Startup sociali, arriva il trampolino fiscale

Il Governo ha dato il via libera a nuove agevolazioni per le realtà che si occupano di welfare. Mattia Corbetta (Ministero dello Sviluppo Economico): «Si aprono opportunità importanti per chi sperimenta soluzioni nuove in questo campo».

di Redazione

Quarantaquattro su 1599.  A poco più di 14 mesi dal varo della legge 221 del 2012 le startup innovative a vocazione sociale sono 44 su 1599 (scarica documento in allegato), ovvero il 2,7%. Una percentuale che nei prossimi mesi potrebbe subire un significativo aumento grazie a un provvedimento licenziato venerdì dal consiglio dei ministri con la firma del ministro dell’Economia Fabrizio Saccomanni che una volta reso operativo consentirà alle persone fisiche e giuridiche che investono nel capitale delle start up innovative a vocazione sociale (oltre a quelle ad altro valore tecnologico in ambito energetico) di accedere a incentivi fiscali maggiorati rispetto a quelle delle altre tipologie di start-up (detrazioni Irpef del 25% contro il 19 e deduzioni sull’imponibile Ires del 27% contro il 20).

Mattia Corbetta (Ministero dello Sviluppo economico)

 

 

 

 

 

 

 

 

 

Ventinove anni, veneto, ex coordinatore della task force sulle startup, membro della segreteria tecnica del ministero dello Sviluppo Economico guidata da Stefano Firpo, Mattia Corbetta è il tecnico "operativo" che sta seguendo operativamente lo sviluppo delle startup sociali.

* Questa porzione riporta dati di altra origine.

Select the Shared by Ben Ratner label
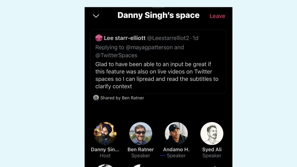Viewport: 297px width, 167px height. (x=122, y=98)
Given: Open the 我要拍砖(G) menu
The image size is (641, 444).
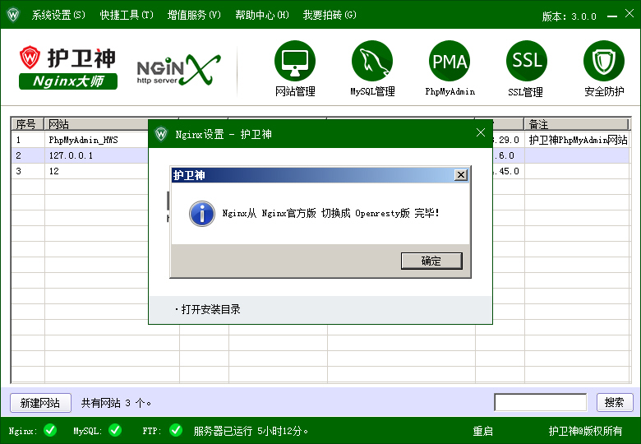Looking at the screenshot, I should tap(330, 15).
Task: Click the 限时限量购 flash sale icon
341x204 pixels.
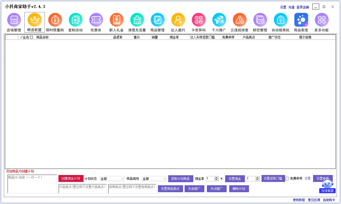Action: [55, 20]
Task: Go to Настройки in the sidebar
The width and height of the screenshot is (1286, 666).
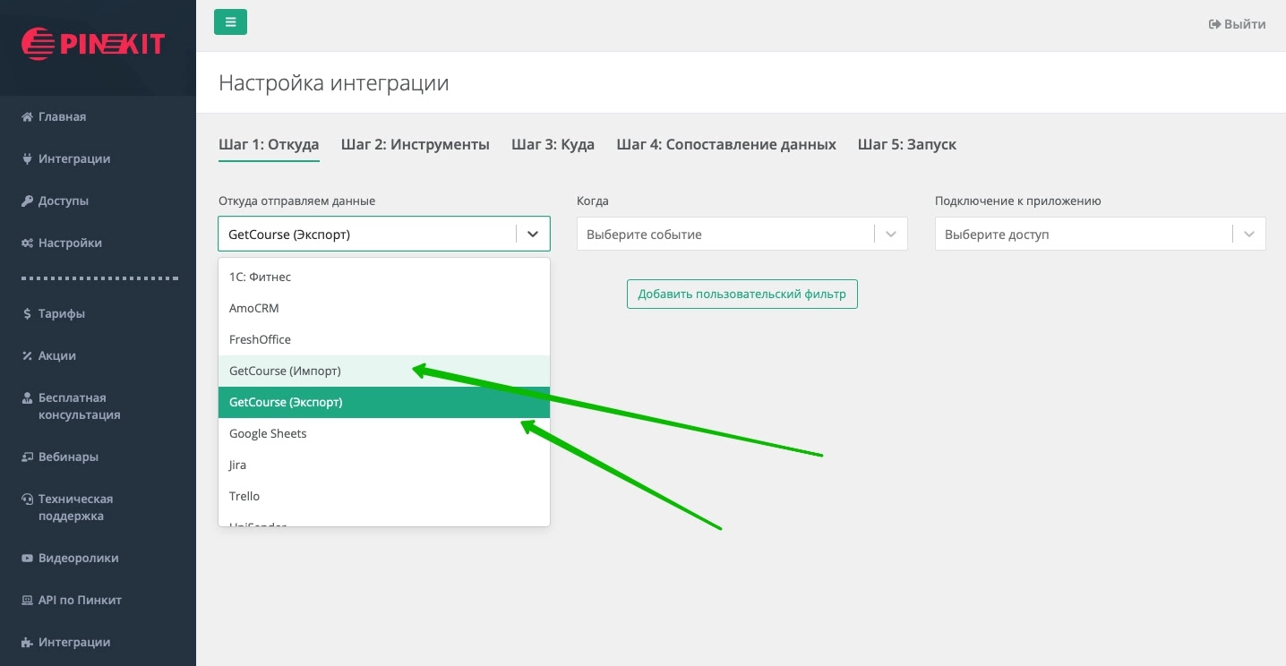Action: pyautogui.click(x=69, y=243)
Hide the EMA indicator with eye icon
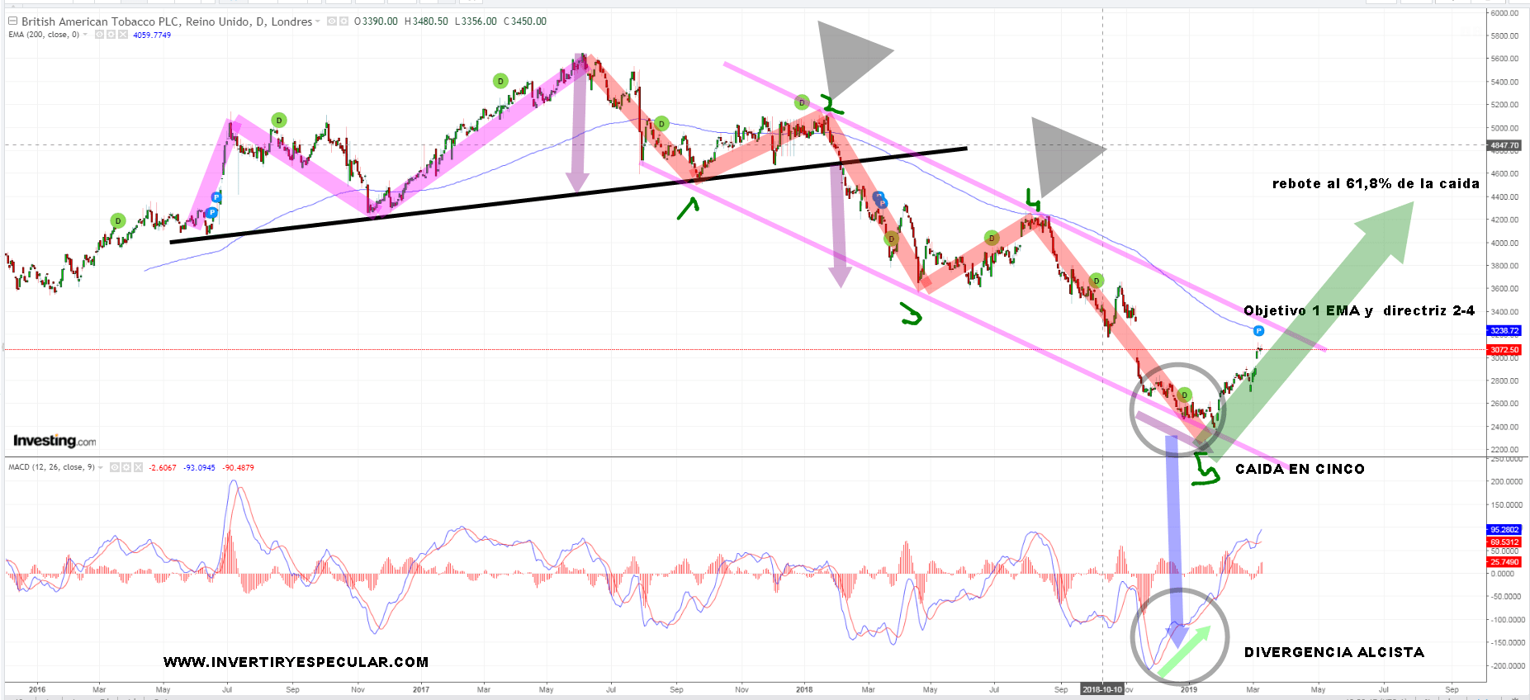 (x=99, y=35)
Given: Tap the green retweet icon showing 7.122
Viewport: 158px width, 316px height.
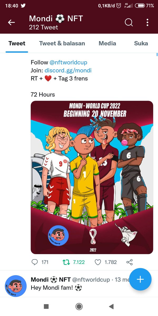Looking at the screenshot, I should click(66, 262).
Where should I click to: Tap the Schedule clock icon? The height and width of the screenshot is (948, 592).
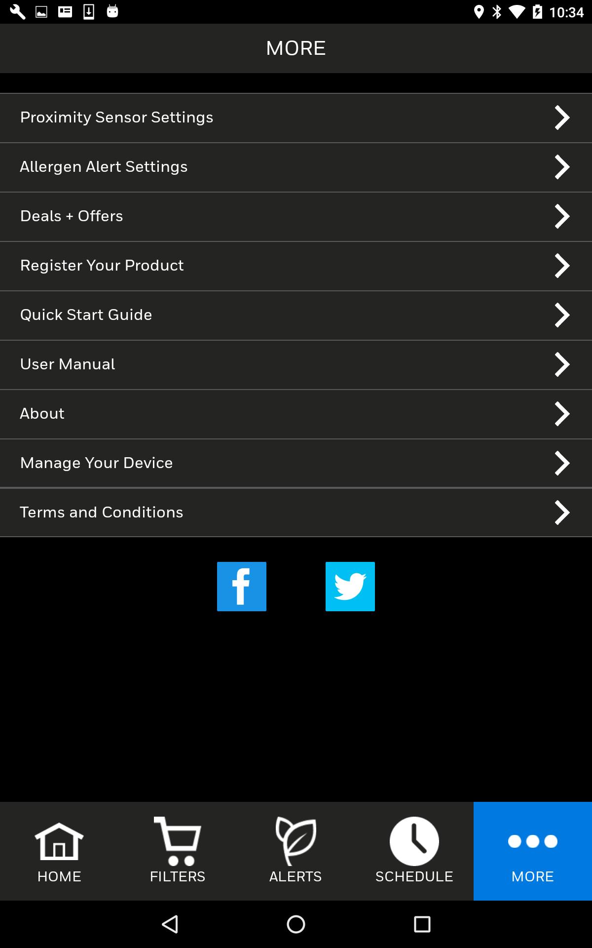[x=414, y=841]
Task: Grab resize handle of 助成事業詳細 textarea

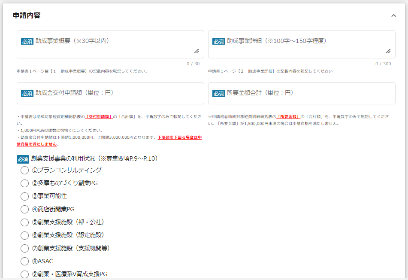Action: click(x=388, y=51)
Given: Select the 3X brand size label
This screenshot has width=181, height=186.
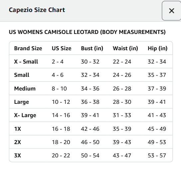Looking at the screenshot, I should (x=18, y=155).
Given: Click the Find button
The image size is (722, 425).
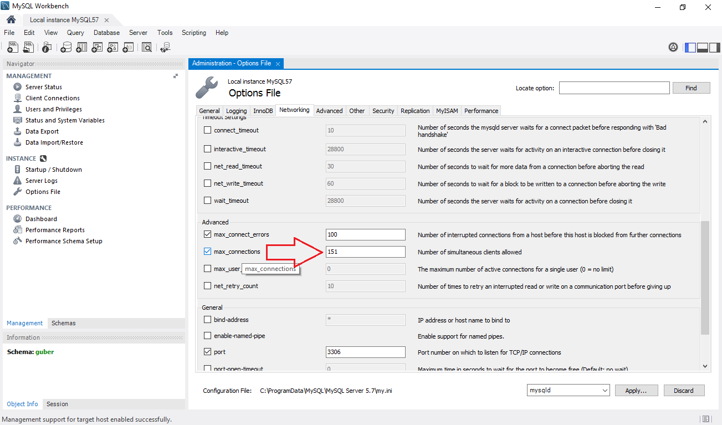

A leggere le cifre non sembra che ci sia la corsa a far nascere nuove iniziative nel campo del sociale. È così?
Non sarei così tranchant. È fisiologico che in una data platea di realtà produttive le imprese sociali rappresentino una componente minoritaria. E in ogni caso lo stesso fenomeno delle startup innovative è ancora ai primi passi, riguardando  1.600 su 1,4 milioni di società di capitali che operano in Italia. Ma l’impatto della policy non va misurato sul numero assoluto di imprese create, bensì risiede nella grande quantità di innovazioni di prodotto e di processo che saranno introdotte nel mercato. Non bisogna infatti dimenticare che l’obiettivo dell’esercizio era favorire l’imprenditoria innovativa. Non a caso i criteri per definirsi startup innovativa sono abbastanza stringenti..

Ricordiamoli…
In breve, la policy tutela le società di capitali attive da meno di 4 anni e con meno di 5 milioni di fatturato che sviluppano, producono e commercializzano prodotti o servizi innovativi ad alto valore tecnologico. Affinché una startup possa essere qualificata come innovativa, deve maturare una soglia di spese in attività di ricerca e sviluppo pari ad almeno il 15% dei costi totali, oppure avere un team altamente qualificato (composto per due terzi da laureati o per un terzo da dottorandi, dottori di ricerca o ricercatori), oppure essere licenziataria o proprietaria di un brevetto, una privativa industriale o un software registrato.startupstartup In più le iniziative a vocazione sociale devono operare nei settori individuati dalla legge sull’impresa sociale, la 155/2006.

Quindi?
Quello che voglio dire che in questa fase non contano tanto i grandi numeri, quanto la capacità di far scattare meccanismi virtuosi anche in settori difficili come quello del welfare.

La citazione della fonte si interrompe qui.